Quoted text:
- - -

Poker Psychology: Superstitions, Rituals & Habits 

Published by AngusD on

It’s strange how some of the most logical, rational people are prone to superstition. Even during my days as a pro chess player it was not so unusual, in a vast hall full of people engrossed in arguably the most testing game around in terms of there being no luck element, to see superstitious types. Lucky shirts are common (despite causing certain sartorial challenges), as are pre-game rituals and even placing (and moving) the pieces in a very specific manner, and without exception. A Dutch International Master, for example – also a fan of loud shirts, funnily enough – deliberately positions knights facing backwards which, from the opponent’s point of view, can be quite disconcerting…

Poker players are no different. Anyone who plays ‘live’ for the first time might initially be surprised to see people around the table almost obsessively stacking and rearranging their chips in a particular fashion. Some like the sight of giant stacks, others multiple small stacks which, in turn, will be arranged according to a player’s taste – all ostensibly meaningless but, in reality, often providing the player with a confidence-boosting familiarity.

- - -

Dataset extract:
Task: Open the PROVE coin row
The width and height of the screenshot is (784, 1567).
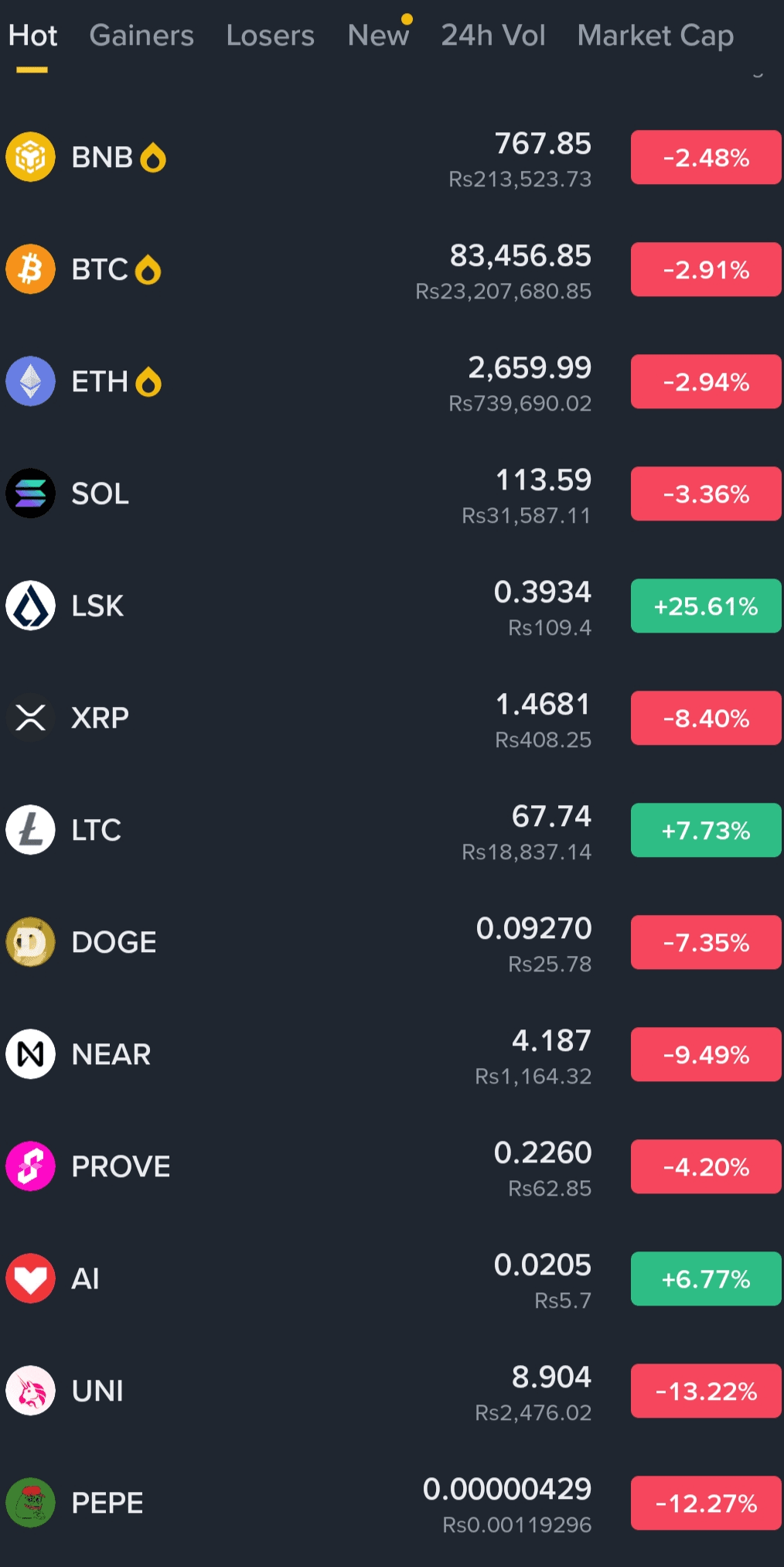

- - -

Tasks to perform:
(1) Return the passage of the poker superstitions text that starts at the words "Poker players are" and ends after the words "a confidence-boosting familiarity.".
(2) Which superstitious habits does the poker superstitions text attribute to chess players?
You won't need the material for this.

Answers to the exercises:
(1)
Poker players are no different. Anyone who plays ‘live’ for the first time might initially be surprised to see people around the table almost obsessively stacking and rearranging their chips in a particular fashion. Some like the sight of giant stacks, others multiple small stacks which, in turn, will be arranged according to a player’s taste – all ostensibly meaningless but, in reality, often providing the player with a confidence-boosting familiarity.

(2)
- Lucky shirts
- Pre-game rituals
- Placing (and moving) the pieces in a very specific manner
- Deliberately positioning knights facing backwards